Mathematical models for optimized analysis of nucleic acids.

摘要

Nucleic acid sequencing is a routine task in modern biology. Sequencing is either performed de novo, where the target nucleic acid sequence is unknown, or in a diagnostic setting, where there is a reference sequence available for comparison. Diagnostic sequencing in this context is also known as resequencing. Virtually all de novo sequencing is still performed using the Sanger method, using primers, polymerases, chain terminating dideoxynucleotides and electrophoresis. However, there are several newer technologies available for diagnostic applications, including mass spectrometry and DNA hybridization arrays.
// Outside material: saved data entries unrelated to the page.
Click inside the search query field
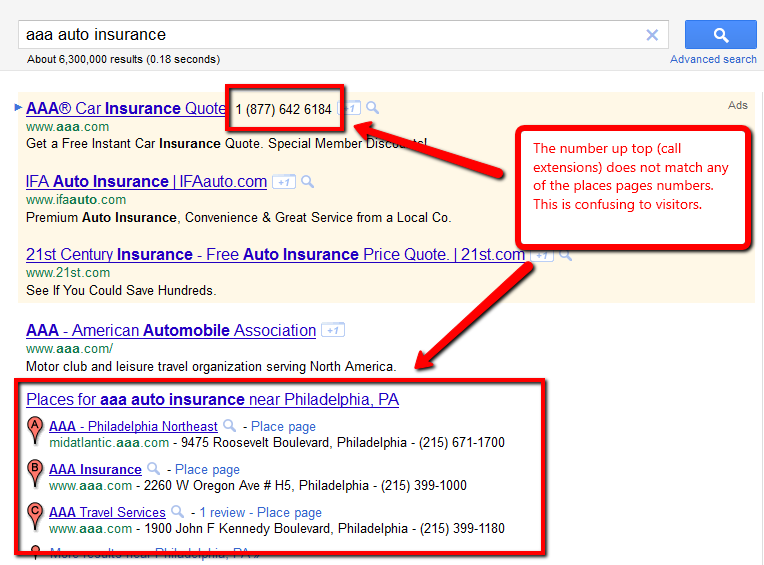 coord(330,35)
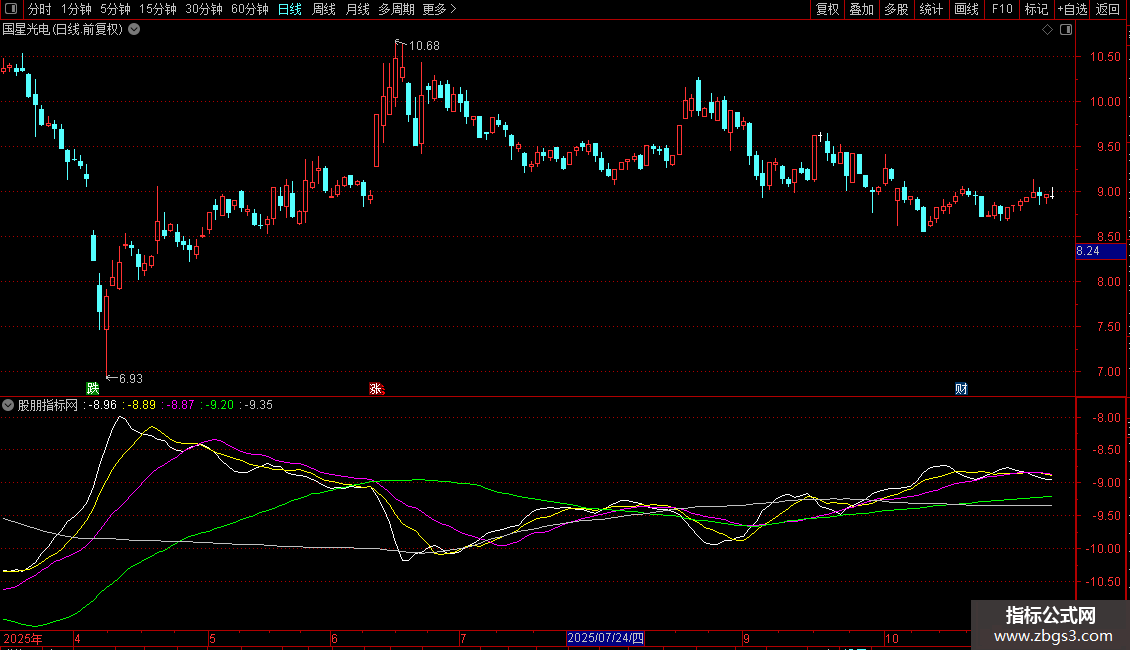Open the 画线 drawing tool
Screen dimensions: 1130x650
pos(966,10)
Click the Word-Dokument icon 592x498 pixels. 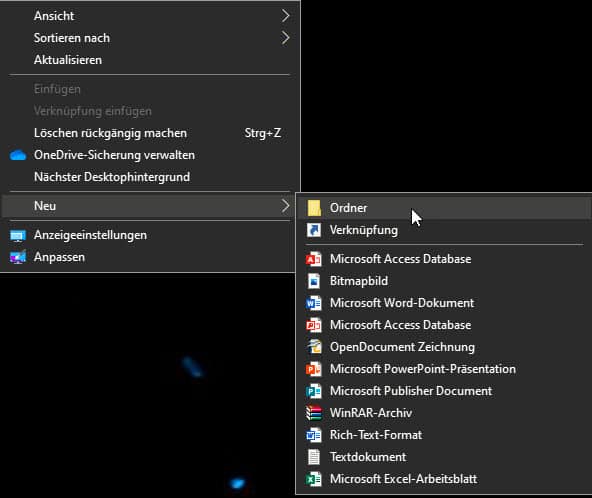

In this thesis I present the theoretical framework for three related methods for nucleic acid analysis that extend the utility of mass spectrometry and hybridization arrays to de novo sequencing. These methods exploit certain unusual patterns and mathematical relationships that are present in DNA itself. In the case of mass spectrometry the mathematical relationships exist between the molecular masses of nucleotides and polynucleotides, while for hybridization arrays, these are base sequence patterns. The three methods are: (1) Forced Mass Modulation, a general method for controlling the distribution of masses in groups of oligo- or polynucleotides; (2) Partial Sequencing by Fragmentation, a method for de novo detection of known subsequences in a target nucleic acid by mass spectrometry; and (3) Inference Sequencing by Hybridization, an optimized design for de novo sequencing using oligonucleotide probe arrays. These three techniques can be implemented using recently developed enzymatic and chemical methods for the manipulation of DNA.